WHAT IS REQUIRED:
Copy out every one of the following entries, line by line, keeping each character as it stands.
****************************************
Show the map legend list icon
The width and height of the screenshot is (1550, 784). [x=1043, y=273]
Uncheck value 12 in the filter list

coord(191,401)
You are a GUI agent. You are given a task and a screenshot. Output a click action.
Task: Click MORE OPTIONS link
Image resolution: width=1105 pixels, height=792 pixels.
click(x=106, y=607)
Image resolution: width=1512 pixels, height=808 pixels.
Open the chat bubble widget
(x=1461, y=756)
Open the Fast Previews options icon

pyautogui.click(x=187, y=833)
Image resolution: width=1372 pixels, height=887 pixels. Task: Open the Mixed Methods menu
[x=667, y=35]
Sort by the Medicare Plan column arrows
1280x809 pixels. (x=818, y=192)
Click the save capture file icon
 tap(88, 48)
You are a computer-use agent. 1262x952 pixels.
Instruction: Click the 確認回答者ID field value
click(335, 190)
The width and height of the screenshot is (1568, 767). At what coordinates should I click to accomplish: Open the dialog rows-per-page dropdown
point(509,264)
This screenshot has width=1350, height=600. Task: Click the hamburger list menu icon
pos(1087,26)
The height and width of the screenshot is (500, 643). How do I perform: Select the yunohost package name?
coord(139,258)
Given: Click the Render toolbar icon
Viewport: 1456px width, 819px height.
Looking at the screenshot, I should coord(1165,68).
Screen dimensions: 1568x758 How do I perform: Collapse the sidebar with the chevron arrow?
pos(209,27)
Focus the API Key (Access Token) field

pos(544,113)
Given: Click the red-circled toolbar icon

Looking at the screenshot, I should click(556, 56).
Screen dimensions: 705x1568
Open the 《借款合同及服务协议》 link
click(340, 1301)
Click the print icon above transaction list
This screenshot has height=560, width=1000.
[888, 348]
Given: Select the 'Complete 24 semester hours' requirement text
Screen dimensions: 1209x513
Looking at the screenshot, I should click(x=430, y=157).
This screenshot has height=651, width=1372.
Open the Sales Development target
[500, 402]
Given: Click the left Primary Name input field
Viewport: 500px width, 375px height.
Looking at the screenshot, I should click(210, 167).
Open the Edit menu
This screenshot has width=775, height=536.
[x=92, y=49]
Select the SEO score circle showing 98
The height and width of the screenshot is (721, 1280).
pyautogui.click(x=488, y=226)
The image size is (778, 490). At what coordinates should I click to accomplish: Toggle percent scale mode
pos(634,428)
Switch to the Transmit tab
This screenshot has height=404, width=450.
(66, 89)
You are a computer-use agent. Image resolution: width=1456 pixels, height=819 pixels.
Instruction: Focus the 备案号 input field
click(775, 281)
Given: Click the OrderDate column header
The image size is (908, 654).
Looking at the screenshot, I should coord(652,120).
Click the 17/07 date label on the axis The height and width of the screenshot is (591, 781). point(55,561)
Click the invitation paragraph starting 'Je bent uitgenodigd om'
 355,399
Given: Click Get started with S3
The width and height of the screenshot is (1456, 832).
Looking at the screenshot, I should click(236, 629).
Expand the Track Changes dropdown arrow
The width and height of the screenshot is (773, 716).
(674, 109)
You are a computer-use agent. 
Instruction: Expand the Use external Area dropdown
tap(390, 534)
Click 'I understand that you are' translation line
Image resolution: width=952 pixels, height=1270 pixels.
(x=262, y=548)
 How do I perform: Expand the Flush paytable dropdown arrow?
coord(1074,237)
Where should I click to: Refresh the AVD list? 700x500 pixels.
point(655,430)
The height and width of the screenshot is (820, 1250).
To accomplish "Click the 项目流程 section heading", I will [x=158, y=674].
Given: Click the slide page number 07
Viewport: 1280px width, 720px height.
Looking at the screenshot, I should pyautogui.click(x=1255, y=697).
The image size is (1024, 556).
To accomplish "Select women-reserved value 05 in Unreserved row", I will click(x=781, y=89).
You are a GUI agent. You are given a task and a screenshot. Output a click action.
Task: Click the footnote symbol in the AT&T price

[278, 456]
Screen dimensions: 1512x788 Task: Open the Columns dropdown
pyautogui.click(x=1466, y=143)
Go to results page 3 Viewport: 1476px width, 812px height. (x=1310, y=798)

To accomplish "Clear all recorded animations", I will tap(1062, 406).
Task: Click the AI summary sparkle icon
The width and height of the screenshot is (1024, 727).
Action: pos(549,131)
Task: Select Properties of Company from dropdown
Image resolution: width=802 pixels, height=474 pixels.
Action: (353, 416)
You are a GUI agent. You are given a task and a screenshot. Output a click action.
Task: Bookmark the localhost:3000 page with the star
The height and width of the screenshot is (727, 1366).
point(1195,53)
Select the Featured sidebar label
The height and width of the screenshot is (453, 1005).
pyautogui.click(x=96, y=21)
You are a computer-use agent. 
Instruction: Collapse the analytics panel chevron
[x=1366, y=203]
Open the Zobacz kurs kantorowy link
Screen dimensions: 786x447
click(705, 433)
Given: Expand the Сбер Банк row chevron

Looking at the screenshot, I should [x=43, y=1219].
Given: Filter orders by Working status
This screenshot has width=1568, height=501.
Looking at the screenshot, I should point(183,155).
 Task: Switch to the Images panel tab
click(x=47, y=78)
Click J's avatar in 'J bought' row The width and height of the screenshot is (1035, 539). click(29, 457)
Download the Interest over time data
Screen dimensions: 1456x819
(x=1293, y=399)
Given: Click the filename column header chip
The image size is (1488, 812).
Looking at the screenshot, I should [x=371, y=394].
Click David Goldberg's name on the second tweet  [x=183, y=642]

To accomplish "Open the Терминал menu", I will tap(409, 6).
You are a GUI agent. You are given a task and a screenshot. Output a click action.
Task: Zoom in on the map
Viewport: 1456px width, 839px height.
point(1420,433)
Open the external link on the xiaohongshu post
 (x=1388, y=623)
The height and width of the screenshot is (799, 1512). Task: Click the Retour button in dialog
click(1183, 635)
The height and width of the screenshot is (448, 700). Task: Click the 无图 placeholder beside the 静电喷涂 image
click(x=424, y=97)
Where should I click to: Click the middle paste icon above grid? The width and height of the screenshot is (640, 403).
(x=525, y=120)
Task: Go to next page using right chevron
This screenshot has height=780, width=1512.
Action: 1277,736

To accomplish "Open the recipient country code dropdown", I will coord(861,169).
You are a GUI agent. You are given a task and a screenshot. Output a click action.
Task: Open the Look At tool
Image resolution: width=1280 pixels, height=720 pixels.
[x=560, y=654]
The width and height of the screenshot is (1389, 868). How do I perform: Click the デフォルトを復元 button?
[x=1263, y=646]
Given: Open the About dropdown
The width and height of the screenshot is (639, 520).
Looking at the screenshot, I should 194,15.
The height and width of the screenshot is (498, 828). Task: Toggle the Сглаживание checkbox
****************************************
ANSWER FOR THIS EXERCISE:
Show the map legend list icon
The width and height of the screenshot is (1550, 784). [x=1043, y=273]
Uncheck value 12 in the filter list

coord(191,401)
You are a GUI agent. You are given a task and a screenshot. Output a click action.
Task: Click MORE OPTIONS link
Image resolution: width=1105 pixels, height=792 pixels.
click(x=106, y=607)
Image resolution: width=1512 pixels, height=808 pixels.
Open the chat bubble widget
(x=1461, y=756)
Open the Fast Previews options icon

pyautogui.click(x=187, y=833)
Image resolution: width=1372 pixels, height=887 pixels. Task: Open the Mixed Methods menu
[x=667, y=35]
Sort by the Medicare Plan column arrows
1280x809 pixels. (x=818, y=192)
Click the save capture file icon
 tap(88, 48)
You are a computer-use agent. 1262x952 pixels.
Instruction: Click the 確認回答者ID field value
click(335, 190)
The width and height of the screenshot is (1568, 767). At what coordinates should I click to accomplish: Open the dialog rows-per-page dropdown
point(509,264)
This screenshot has width=1350, height=600. Task: Click the hamburger list menu icon
pos(1087,26)
The height and width of the screenshot is (500, 643). How do I perform: Select the yunohost package name?
coord(139,258)
Given: Click the Render toolbar icon
Viewport: 1456px width, 819px height.
Looking at the screenshot, I should coord(1165,68).
Screen dimensions: 1568x758 How do I perform: Collapse the sidebar with the chevron arrow?
pos(209,27)
Focus the API Key (Access Token) field

pos(544,113)
Given: Click the red-circled toolbar icon

Looking at the screenshot, I should click(556, 56).
Screen dimensions: 705x1568
Open the 《借款合同及服务协议》 link
click(340, 1301)
Click the print icon above transaction list
This screenshot has height=560, width=1000.
[888, 348]
Given: Select the 'Complete 24 semester hours' requirement text
Screen dimensions: 1209x513
Looking at the screenshot, I should click(x=430, y=157).
This screenshot has height=651, width=1372.
Open the Sales Development target
[500, 402]
Given: Click the left Primary Name input field
Viewport: 500px width, 375px height.
Looking at the screenshot, I should click(210, 167).
Open the Edit menu
This screenshot has width=775, height=536.
[x=92, y=49]
Select the SEO score circle showing 98
The height and width of the screenshot is (721, 1280).
pyautogui.click(x=488, y=226)
The image size is (778, 490). At what coordinates should I click to accomplish: Toggle percent scale mode
pos(634,428)
Switch to the Transmit tab
This screenshot has height=404, width=450.
(66, 89)
You are a computer-use agent. Image resolution: width=1456 pixels, height=819 pixels.
Instruction: Focus the 备案号 input field
click(775, 281)
Given: Click the OrderDate column header
The image size is (908, 654).
Looking at the screenshot, I should coord(652,120).
Click the 17/07 date label on the axis The height and width of the screenshot is (591, 781). point(55,561)
Click the invitation paragraph starting 'Je bent uitgenodigd om'
 355,399
Given: Click Get started with S3
The width and height of the screenshot is (1456, 832).
Looking at the screenshot, I should click(236, 629).
Expand the Track Changes dropdown arrow
The width and height of the screenshot is (773, 716).
(674, 109)
You are a computer-use agent. 
Instruction: Expand the Use external Area dropdown
tap(390, 534)
Click 'I understand that you are' translation line
Image resolution: width=952 pixels, height=1270 pixels.
(x=262, y=548)
 How do I perform: Expand the Flush paytable dropdown arrow?
coord(1074,237)
Where should I click to: Refresh the AVD list? 700x500 pixels.
point(655,430)
The height and width of the screenshot is (820, 1250).
To accomplish "Click the 项目流程 section heading", I will [x=158, y=674].
Given: Click the slide page number 07
Viewport: 1280px width, 720px height.
Looking at the screenshot, I should pyautogui.click(x=1255, y=697).
The image size is (1024, 556).
To accomplish "Select women-reserved value 05 in Unreserved row", I will click(x=781, y=89).
You are a GUI agent. You are given a task and a screenshot. Output a click action.
Task: Click the footnote symbol in the AT&T price

[278, 456]
Screen dimensions: 1512x788 Task: Open the Columns dropdown
pyautogui.click(x=1466, y=143)
Go to results page 3 Viewport: 1476px width, 812px height. (x=1310, y=798)

To accomplish "Clear all recorded animations", I will tap(1062, 406).
Task: Click the AI summary sparkle icon
The width and height of the screenshot is (1024, 727).
Action: pos(549,131)
Task: Select Properties of Company from dropdown
Image resolution: width=802 pixels, height=474 pixels.
Action: (353, 416)
You are a GUI agent. You are given a task and a screenshot. Output a click action.
Task: Bookmark the localhost:3000 page with the star
The height and width of the screenshot is (727, 1366).
point(1195,53)
Select the Featured sidebar label
The height and width of the screenshot is (453, 1005).
pyautogui.click(x=96, y=21)
You are a computer-use agent. 
Instruction: Collapse the analytics panel chevron
[x=1366, y=203]
Open the Zobacz kurs kantorowy link
Screen dimensions: 786x447
click(705, 433)
Given: Expand the Сбер Банк row chevron

Looking at the screenshot, I should [x=43, y=1219].
Given: Filter orders by Working status
This screenshot has width=1568, height=501.
Looking at the screenshot, I should point(183,155).
 Task: Switch to the Images panel tab
click(x=47, y=78)
Click J's avatar in 'J bought' row The width and height of the screenshot is (1035, 539). click(29, 457)
Download the Interest over time data
Screen dimensions: 1456x819
(x=1293, y=399)
Given: Click the filename column header chip
The image size is (1488, 812).
Looking at the screenshot, I should [x=371, y=394].
Click David Goldberg's name on the second tweet  [x=183, y=642]

To accomplish "Open the Терминал menu", I will tap(409, 6).
You are a GUI agent. You are given a task and a screenshot. Output a click action.
Task: Zoom in on the map
Viewport: 1456px width, 839px height.
point(1420,433)
Open the external link on the xiaohongshu post
 (x=1388, y=623)
The height and width of the screenshot is (799, 1512). Task: Click the Retour button in dialog
click(1183, 635)
The height and width of the screenshot is (448, 700). Task: Click the 无图 placeholder beside the 静电喷涂 image
click(x=424, y=97)
Where should I click to: Click the middle paste icon above grid? The width and height of the screenshot is (640, 403).
(x=525, y=120)
Task: Go to next page using right chevron
This screenshot has height=780, width=1512.
Action: 1277,736

To accomplish "Open the recipient country code dropdown", I will coord(861,169).
You are a GUI agent. You are given a task and a screenshot. Output a click action.
Task: Open the Look At tool
Image resolution: width=1280 pixels, height=720 pixels.
[x=560, y=654]
The width and height of the screenshot is (1389, 868). How do I perform: Click the デフォルトを復元 button?
[x=1263, y=646]
Given: Open the About dropdown
The width and height of the screenshot is (639, 520).
Looking at the screenshot, I should 194,15.
The height and width of the screenshot is (498, 828). Task: Toggle the Сглаживание checkbox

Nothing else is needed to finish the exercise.